§ What is being asked
Tally up the lines in the material where the word "agent" appears, then give the total and nothing else.

§ Data excerpts
------------------------------
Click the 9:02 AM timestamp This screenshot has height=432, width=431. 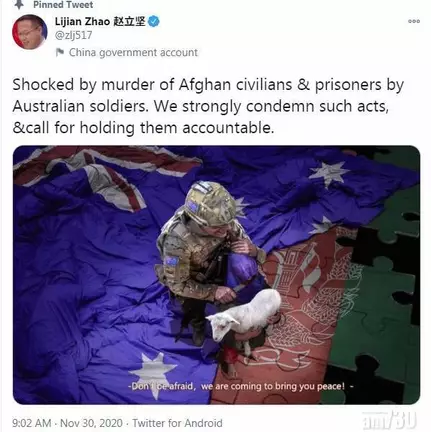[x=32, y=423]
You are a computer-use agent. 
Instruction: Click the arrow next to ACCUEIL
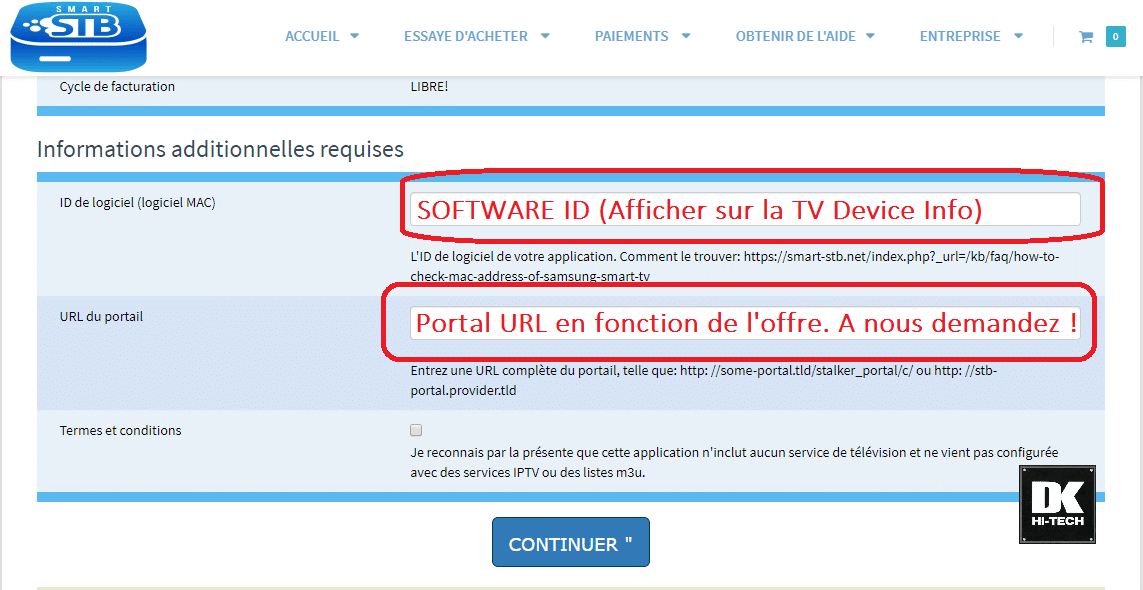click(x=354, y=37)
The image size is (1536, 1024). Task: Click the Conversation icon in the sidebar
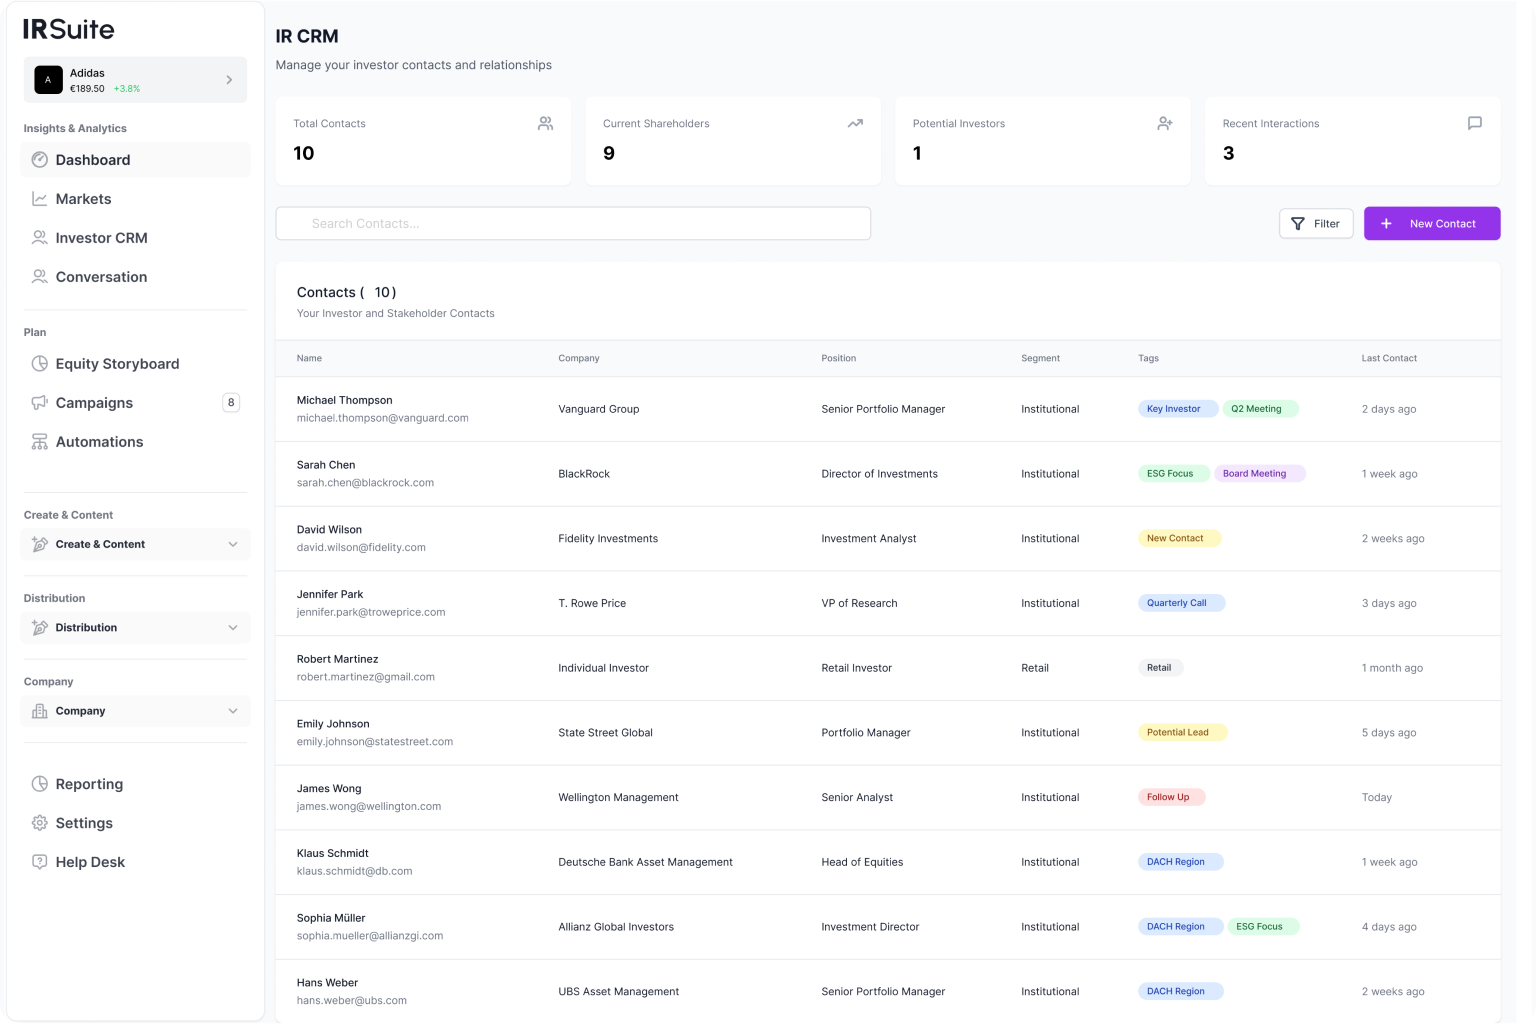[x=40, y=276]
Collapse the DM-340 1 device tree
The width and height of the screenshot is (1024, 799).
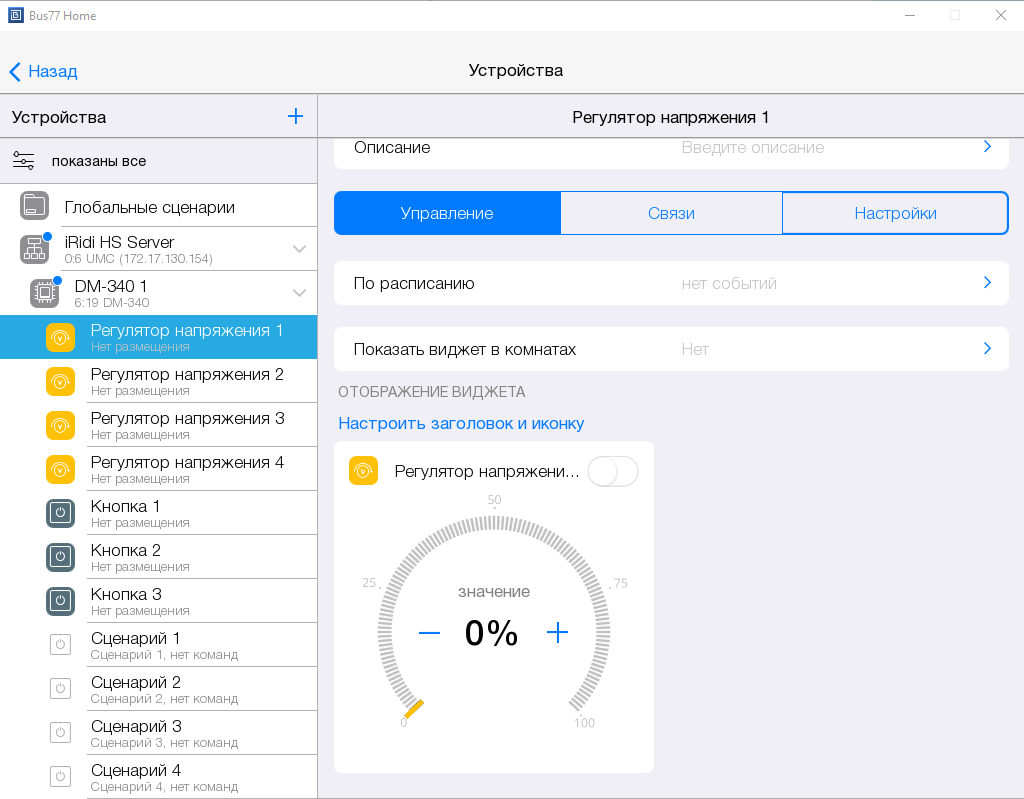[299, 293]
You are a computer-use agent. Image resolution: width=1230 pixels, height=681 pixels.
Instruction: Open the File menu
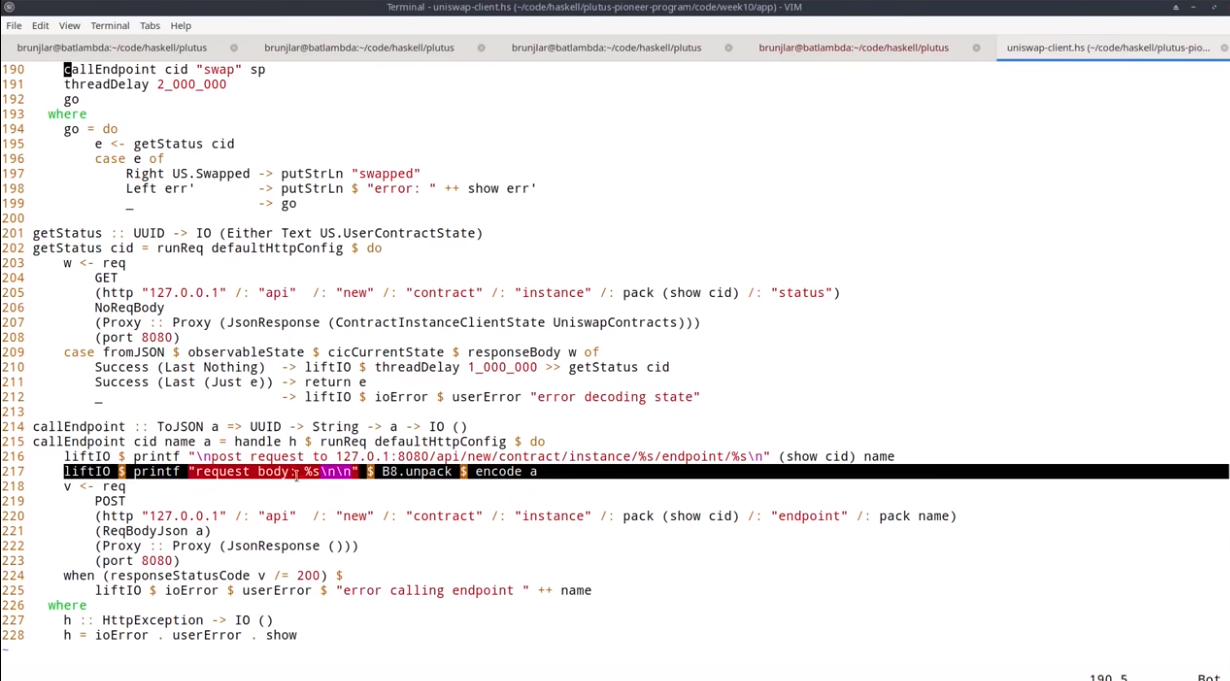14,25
------------------------------
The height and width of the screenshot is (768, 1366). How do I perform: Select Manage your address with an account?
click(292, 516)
------------------------------
§ Solution
2